- _Data records_:
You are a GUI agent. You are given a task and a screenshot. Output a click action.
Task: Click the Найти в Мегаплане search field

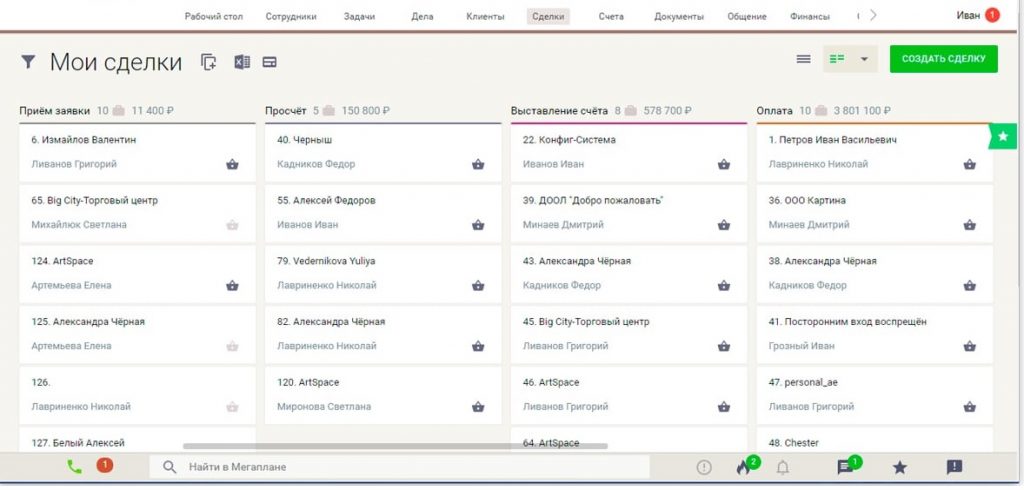coord(400,467)
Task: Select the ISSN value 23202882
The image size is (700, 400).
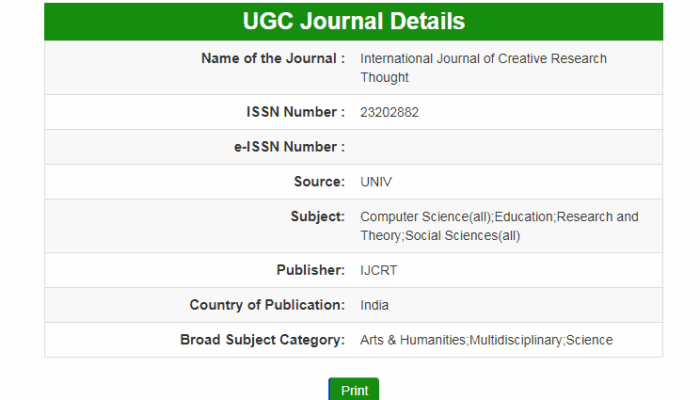Action: (389, 112)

- _Exercise details_:
Reproduce the text of the records above word for word, leaving out the pictures.

- _Task result_:
You are a GUI agent. You are given a task and a screenshot. Output a click action.
Task: Click the Найти в Мегаплане search field

coord(400,467)
Task: Select the ISSN value 23202882
The image size is (700, 400).
Action: (389, 112)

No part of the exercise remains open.